For the challenging case where Sentinel-1 is the informing signal, the Emergent variant of MCPN offers higher inpainted SSIM, compared to the other two methods. It can be observed that the whole image SSIM is drastically lower for the Stacked compared to MCPN Emergent. This is primarily caused by the fact that the extracted images yielding the maximised SSIM for the inpainting region are often premature in the case of the Stacked approach and the MCPN direct. For the historical Sentinel-2 case, the Stacked method achieves the highest SSIM, which could be attributed to the less severe domain shift between the informing and synthesised signals. For the case of combined Sentinel-1 and Sentinel-2 informing sources, the Emergent variant results in a higher SSIM for both the inpainted region and the whole image. In terms of peak performance, the direct variant of MCPN is not as performant as the other methods, which could potentially be attributed to the bottleneck aspect of the architecture. However, as described in Section 3.2, this MCPN variant is beneficial for the image super-resolution task.

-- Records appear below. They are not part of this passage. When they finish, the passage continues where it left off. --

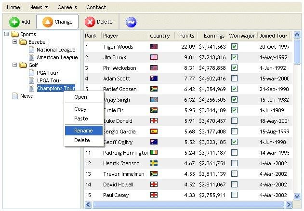304x211 pixels.
Task: Collapse the Sports tree node
Action: tap(6, 34)
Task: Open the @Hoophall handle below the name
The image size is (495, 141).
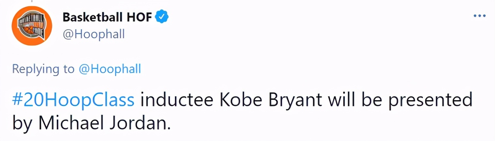Action: tap(93, 34)
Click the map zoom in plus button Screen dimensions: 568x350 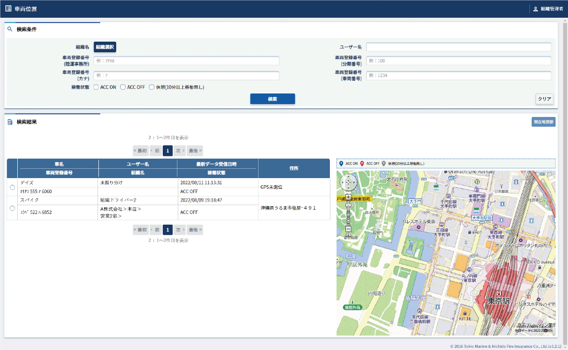pyautogui.click(x=348, y=197)
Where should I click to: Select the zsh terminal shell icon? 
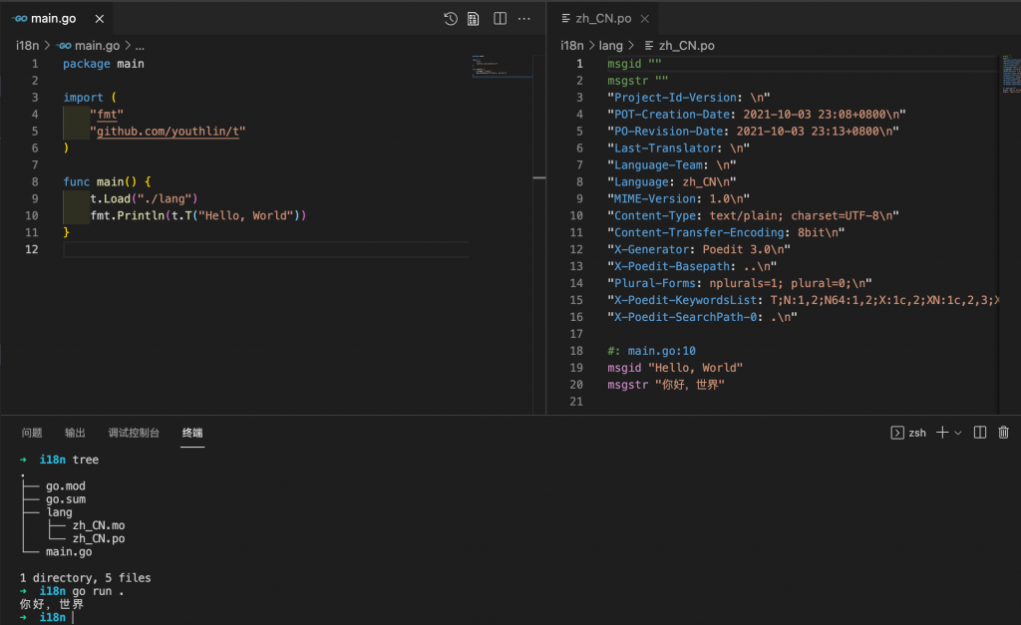[x=896, y=433]
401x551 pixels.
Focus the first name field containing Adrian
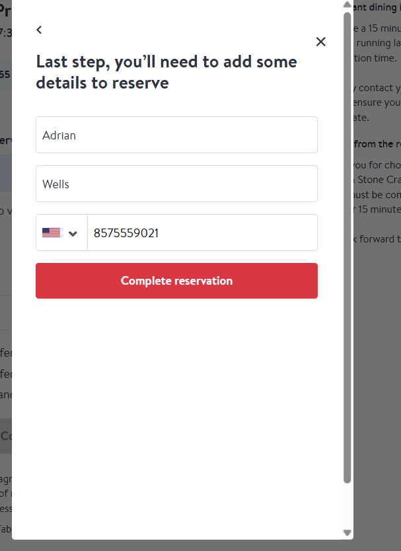[x=176, y=135]
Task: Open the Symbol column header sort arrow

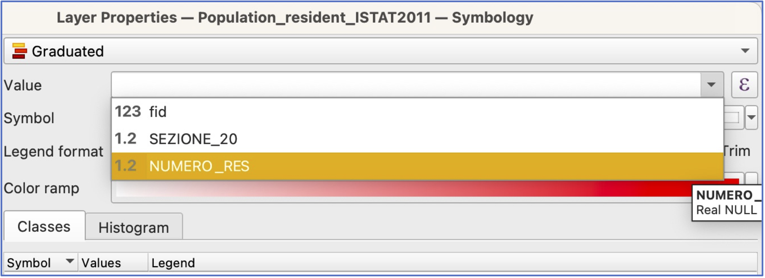Action: tap(70, 261)
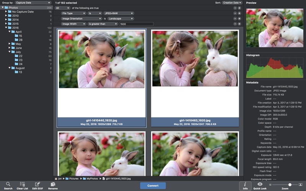This screenshot has width=306, height=191.
Task: Expand the 2015 folder
Action: click(6, 24)
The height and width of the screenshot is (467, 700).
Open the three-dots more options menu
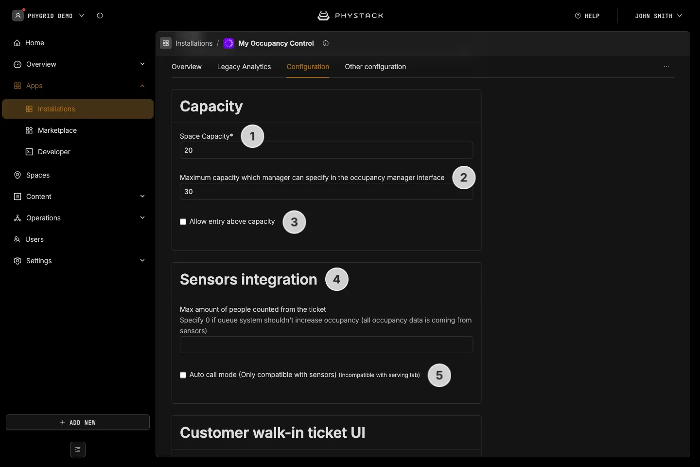pyautogui.click(x=666, y=67)
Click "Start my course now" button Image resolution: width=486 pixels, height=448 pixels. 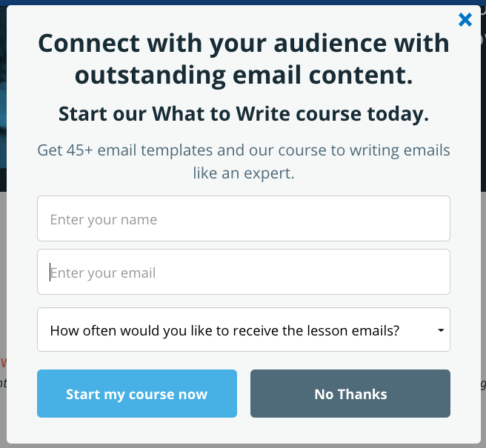click(137, 393)
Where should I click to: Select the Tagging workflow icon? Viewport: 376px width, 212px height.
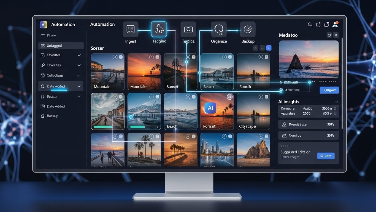pyautogui.click(x=159, y=29)
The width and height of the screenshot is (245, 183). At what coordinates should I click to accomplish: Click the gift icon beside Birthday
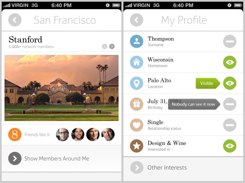point(136,104)
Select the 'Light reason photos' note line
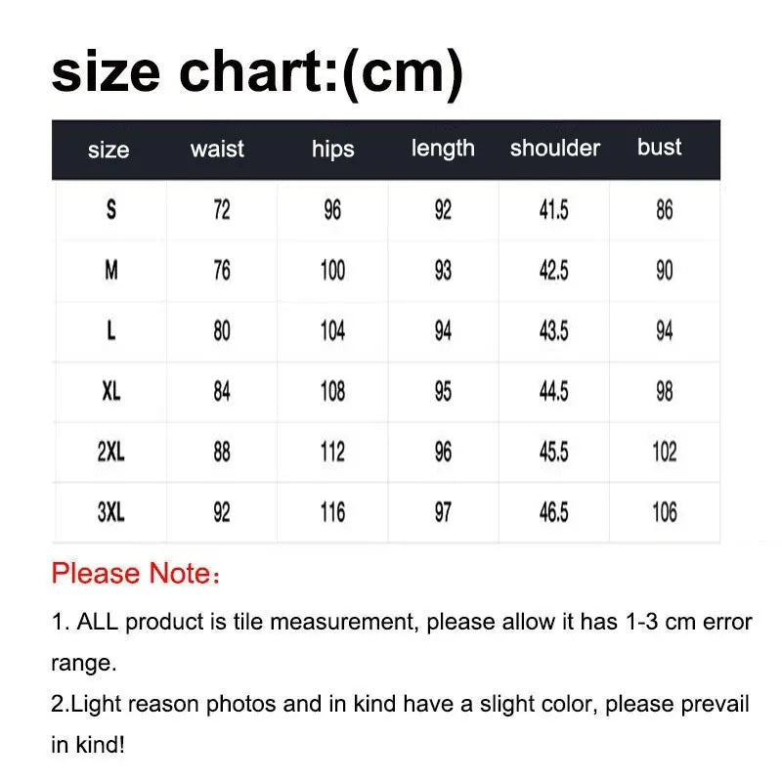Image resolution: width=782 pixels, height=782 pixels. tap(401, 705)
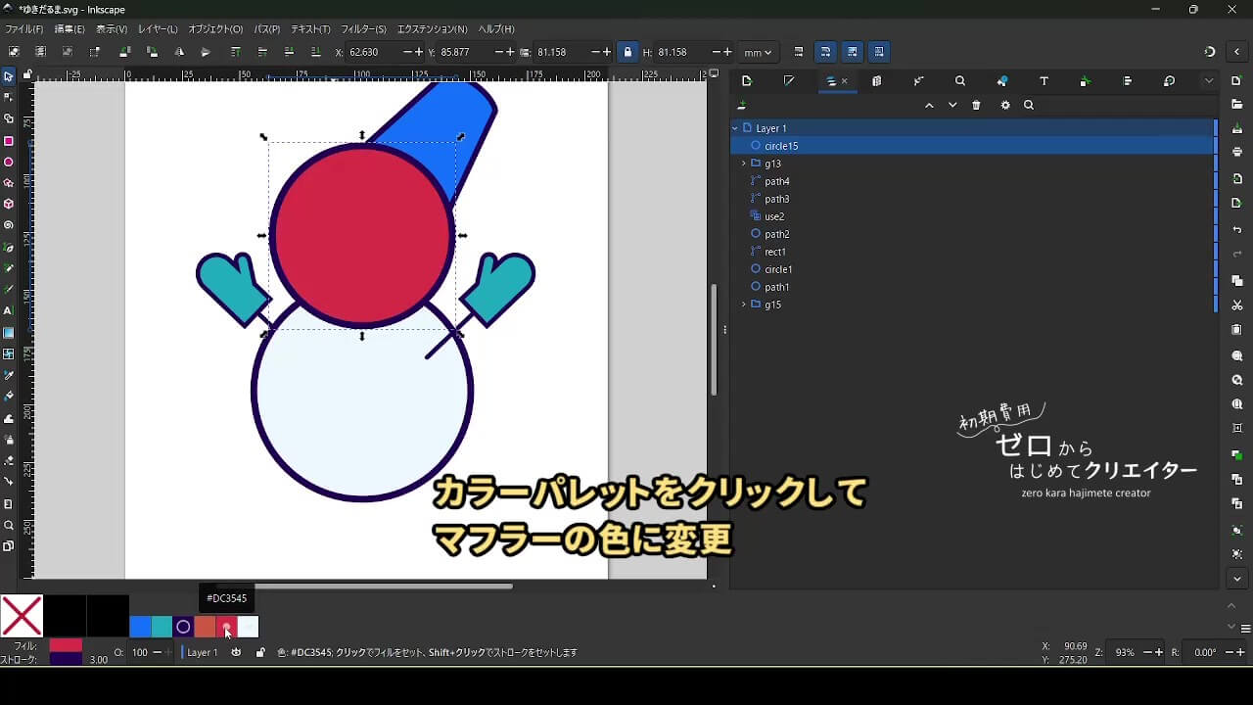The width and height of the screenshot is (1253, 705).
Task: Expand the g13 group in layers
Action: pos(744,164)

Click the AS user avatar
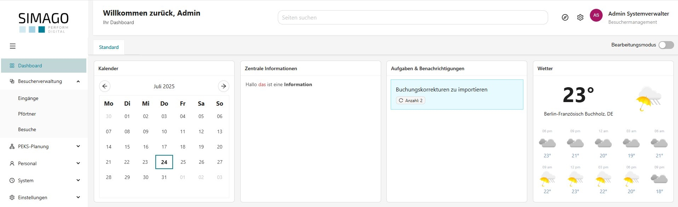click(596, 15)
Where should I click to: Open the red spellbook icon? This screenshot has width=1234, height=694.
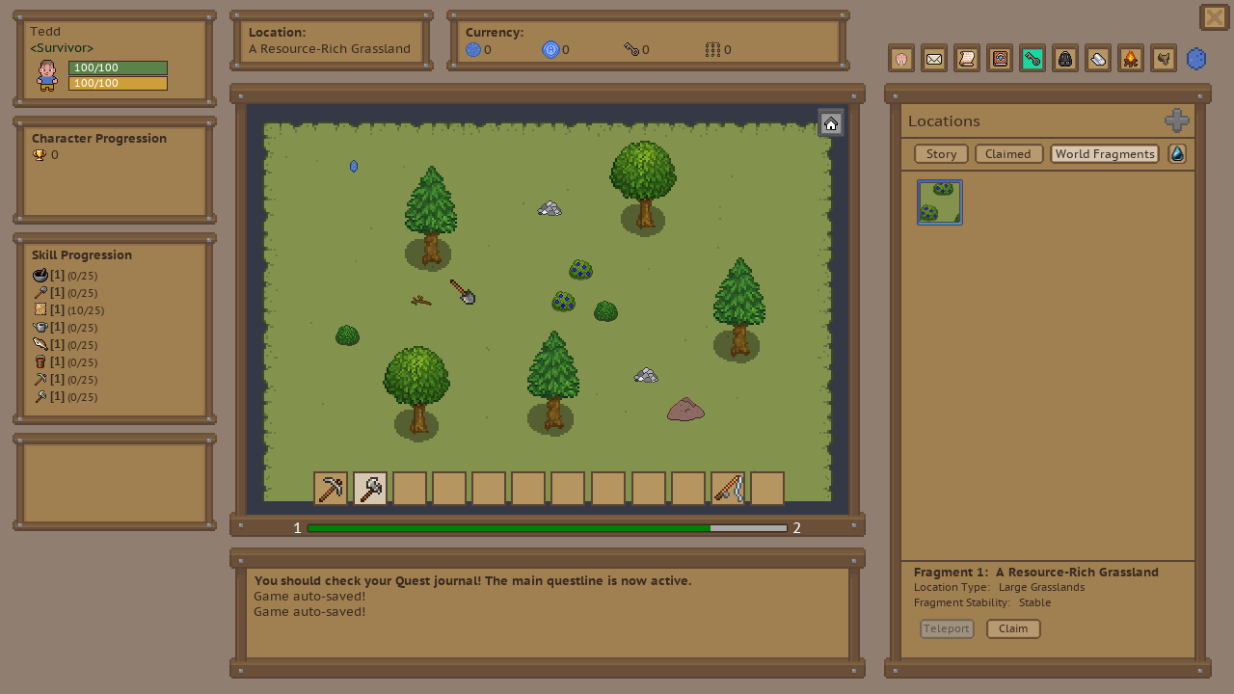pyautogui.click(x=1000, y=59)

In practice, one of the convergence detection methods described in Section 2.2 must be employed; namely, a constant number of steps, patch consistency metric, or RMSE of the known pixels. It has been found that the optimisation dynamics of each synthesis method are quite different, and hence, different convergence detection techniques are appropriate. Based on the results contained and discussed in the Appendix A, the Known Region RMSE metric works best for the Emergent variant of MCPN, while the constant of 4000 steps is most beneficial for the Direct MCPN and the baseline Stacked approach. Hence, the performances resulting from these choices are contained in Table 5, indicating the quality of synthesis that can be realistically achieved.

The highest quality of inpainting (as well as reconstruction of the known region) is achieved by employing the Emergent MCPN framework for both current Sentinel-1 and historical Sentinel-2 images. Furthermore, consistent with the earlier results in [16], the introduction of historical data from the same modality brings significantly higher benefits compared to the current cross-modal Sentinel-1 representation. The domain shift between the informing and synthesised signals (as in the case of Sentinel-1) remains difficult to handle for the convolutional parameterisation models. However, the use of the MCPN scheme offers a significant improvement of inpainting quality, where the inpainting SSIM of MCPN Emergent and Direct are 0.638 and 0.601, compared to 0.576, achieved by the Stacked approach.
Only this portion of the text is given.